A lawsuit filed in Suffolk Superior Court on Thursday brings six counts of wrongful death and conscious pain and suffering against Moriarty and HYM. Both firms — which are tearing down the ‘60s-era garage over Congress Street and building a 12-story life science building in its place — declined to comment.
The lawsuit claims the demolition site violated federal safety regulations and did not incorporate adequate job-site protocols. It claims Moriarty failed on a number of construction safety practices, such as not conducting a pre-demolition engineering survey of the building and not regularly inspecting the garage floor as necessary.
“Our investigation has determined that the defendants’ conduct was reckless and caused Peter Monsini’s injury, suffering, and death, and we intend to hold the defendants financially responsible,” said attorney Paul E. Mitchell of Mitchell & DeSimone, who filed the suit with fellow attorney John C. DeSimone.
The lawsuit does not specify a total amount of damages sought.
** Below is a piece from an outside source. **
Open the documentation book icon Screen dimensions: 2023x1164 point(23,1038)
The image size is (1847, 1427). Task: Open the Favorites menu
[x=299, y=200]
Mitchell declined to comment on a total amount that the estate could seek, but did say they will seek both compensatory and punitive damages.
Monsini, an employee of Moriarty subcontractor JDC Demolition Co. Inc., was operating a construction vehicle on the ninth floor of the Government Center Garage around 5:30 p.m. the evening of March 26, a Saturday, when the floor underneath his construction vehicle buckled and collapsed. The lawsuit states “the floor caved in underneath the vehicle” and Monsini “fell into the rubble, suffered consciously, and died.” JDC was not named as a defendant in the suit.
The Government Center Garage demolition is happening as part of HYM’s multibillion-dollar Bulfinch Crossing mixed-use project, with the majority of the concrete garage coming down to make way for a 12-story lab building. Demolition on the garage resumed earlier this month, with Congress Street beneath it expected to be closed through Labor Day.
Federal safety regulators with OSHA launched an investigation after the March collapse, which as of early July was ongoing.
Earlier this summer, inspectors studying the garage collapse found a severely deteriorated support column in an unused section of the Haymarket MBTA station, which sits beneath the garage, and immediately shut down service on the Green and Orange Lines for several days. The MBTA claims HYM is responsible for the garage’s seven support columns, and General Manager Steve Poftak in a board meeting earlier this week said the transit agency would hold HYM financially responsible for repair and the cost of service reductions.
In late May, John Moriarty & Associates of Florida, a subsidiary of the Winchester-based construction firm, was ordered to pay $157 million as part of settling consolidated lawsuits surrounding Eighty Seven Park, the South Florida condominium building that collapsed in May 2021, killing 98 people. Of that $1 billion settlement, nearly half was ordered to be paid by Securitas Security Services USA, according to media reports.